Avete progetti a favore dei detenuti?

Abbiamo una collaborazione in corso da anni con il carcere di Cremona che prevede la gestione da parte nostra dell’orto del carcere di circa 600 metri quadrati, quindi non è un appezzamento insignificante. Con i nostri soci e volontari accompagniamo i detenuti nelle attività agricole. I prodotti dell’orto vengono dati alla cucina del carcere.

(Foto Massimo Fertonani)

Prima mi parlava del problema abitativo, come cercate di risolverlo?

Abbiamo due edifici di proprietà, usiamo gli appartamenti per persone bisognose.

Abbiamo dato cinque appartamenti in comodato gratuito alla Caritas, che li usa per immigrati; due appartamenti in comodato gratuito a un’associazione che assiste mamme con bambini in difficoltà e quindi nel percorso di semi autonomia; due appartamenti a migranti; due appartamenti ad anziani di Cremona in condizioni economiche non favorevoli. Inoltre, in uno di questi due edifici abbiamo allestito negli anni scorsi un magazzino di generi alimentari e una volta a settimana distribuiamo i pacchi alimentari mediamente a 100 famiglie, metà cremonesi, metà straniere. Da qualche tempo sia alla mensa sia al magazzino dei generi alimentari diamo la possibilità a persone condannate di scontare la loro pena con lavori socialmente utili, di intesa con il Tribunale.

Le vostre iniziative solidali superano i confini territoriali di Cremona?

Sì, ci stanno a cuore i poveri vicini ma anche quelli lontani. Abbiamo deciso di utilizzare alcune risorse economiche, accantonate nel corso di qualche anno e non spese, per un centro scolastico in Madagascar. È un’iniziativa specifica del nostro Consiglio centrale di Cremona, che è in corso di realizzazione.

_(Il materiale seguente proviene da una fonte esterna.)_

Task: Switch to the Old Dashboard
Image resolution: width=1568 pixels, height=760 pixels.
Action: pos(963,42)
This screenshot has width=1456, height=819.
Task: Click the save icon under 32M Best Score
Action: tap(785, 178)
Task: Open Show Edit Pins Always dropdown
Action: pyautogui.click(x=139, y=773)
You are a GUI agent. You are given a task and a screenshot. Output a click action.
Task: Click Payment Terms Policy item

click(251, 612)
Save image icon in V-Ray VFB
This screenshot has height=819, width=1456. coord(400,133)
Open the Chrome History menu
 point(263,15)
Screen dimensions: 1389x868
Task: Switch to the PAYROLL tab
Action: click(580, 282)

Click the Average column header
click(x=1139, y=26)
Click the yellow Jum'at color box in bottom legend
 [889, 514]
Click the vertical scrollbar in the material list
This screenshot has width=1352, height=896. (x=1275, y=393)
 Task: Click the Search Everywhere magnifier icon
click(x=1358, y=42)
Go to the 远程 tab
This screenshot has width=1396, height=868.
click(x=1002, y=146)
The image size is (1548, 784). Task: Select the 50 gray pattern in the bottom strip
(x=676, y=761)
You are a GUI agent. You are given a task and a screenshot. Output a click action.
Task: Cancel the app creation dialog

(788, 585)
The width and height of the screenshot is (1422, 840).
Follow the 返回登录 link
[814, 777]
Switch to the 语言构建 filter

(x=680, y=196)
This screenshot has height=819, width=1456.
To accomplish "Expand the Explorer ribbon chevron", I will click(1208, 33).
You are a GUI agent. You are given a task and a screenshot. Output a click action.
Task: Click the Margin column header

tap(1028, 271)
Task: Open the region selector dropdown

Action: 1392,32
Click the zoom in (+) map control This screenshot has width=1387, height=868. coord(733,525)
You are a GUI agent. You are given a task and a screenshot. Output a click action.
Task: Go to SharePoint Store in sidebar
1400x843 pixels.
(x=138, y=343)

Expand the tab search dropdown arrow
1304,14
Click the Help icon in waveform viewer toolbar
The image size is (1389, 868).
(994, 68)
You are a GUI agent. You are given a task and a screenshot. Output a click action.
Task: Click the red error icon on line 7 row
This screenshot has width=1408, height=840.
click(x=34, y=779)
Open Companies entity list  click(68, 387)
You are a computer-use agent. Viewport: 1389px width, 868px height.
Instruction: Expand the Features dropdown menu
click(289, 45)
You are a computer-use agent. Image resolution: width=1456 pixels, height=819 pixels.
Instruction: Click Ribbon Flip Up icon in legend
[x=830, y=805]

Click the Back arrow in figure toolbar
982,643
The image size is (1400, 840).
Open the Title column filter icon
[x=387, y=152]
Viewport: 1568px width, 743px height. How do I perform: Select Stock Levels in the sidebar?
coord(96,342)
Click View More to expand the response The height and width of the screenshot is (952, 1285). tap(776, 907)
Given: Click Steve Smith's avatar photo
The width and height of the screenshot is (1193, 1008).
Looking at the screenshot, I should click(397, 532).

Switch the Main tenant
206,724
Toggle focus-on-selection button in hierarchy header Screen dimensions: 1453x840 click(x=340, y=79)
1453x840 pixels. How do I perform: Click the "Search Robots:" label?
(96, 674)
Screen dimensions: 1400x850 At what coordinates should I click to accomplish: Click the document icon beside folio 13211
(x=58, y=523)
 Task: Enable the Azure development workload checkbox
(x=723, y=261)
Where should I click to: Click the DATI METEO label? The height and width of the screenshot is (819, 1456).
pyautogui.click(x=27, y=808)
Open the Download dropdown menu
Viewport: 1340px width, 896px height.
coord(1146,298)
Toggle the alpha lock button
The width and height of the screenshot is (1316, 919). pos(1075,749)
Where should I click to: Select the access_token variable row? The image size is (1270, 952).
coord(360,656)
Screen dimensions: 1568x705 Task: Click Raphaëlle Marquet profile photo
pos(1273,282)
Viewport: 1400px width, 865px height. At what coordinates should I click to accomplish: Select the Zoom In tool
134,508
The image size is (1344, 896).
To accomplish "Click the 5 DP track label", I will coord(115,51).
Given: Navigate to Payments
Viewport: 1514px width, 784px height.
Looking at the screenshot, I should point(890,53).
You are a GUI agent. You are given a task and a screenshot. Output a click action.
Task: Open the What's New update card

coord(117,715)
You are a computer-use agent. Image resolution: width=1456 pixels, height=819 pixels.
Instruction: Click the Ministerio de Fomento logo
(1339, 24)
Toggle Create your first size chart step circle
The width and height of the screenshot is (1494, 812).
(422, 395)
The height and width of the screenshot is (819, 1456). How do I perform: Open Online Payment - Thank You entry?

Quale frutto le piacerebbe restasse del Giubileo 2025?

Mi piacerebbe che le situazioni di povertà e di bisogno venissero prese in carico dalla società tutta in maniera più consistente, che ci fossero più persone disponibili ad aiutare le persone bisognose attraverso la nostra o anche altre associazioni che si occupano di assistenza e di aiuto alle persone fragili. Se i volontari con costanza, in base alle loro possibilità, riuscissero a dare un aiuto in più alle persone bisognose, la speranza diventerebbe davvero carità vissuta e concreta. La Provvidenza si farebbe carne.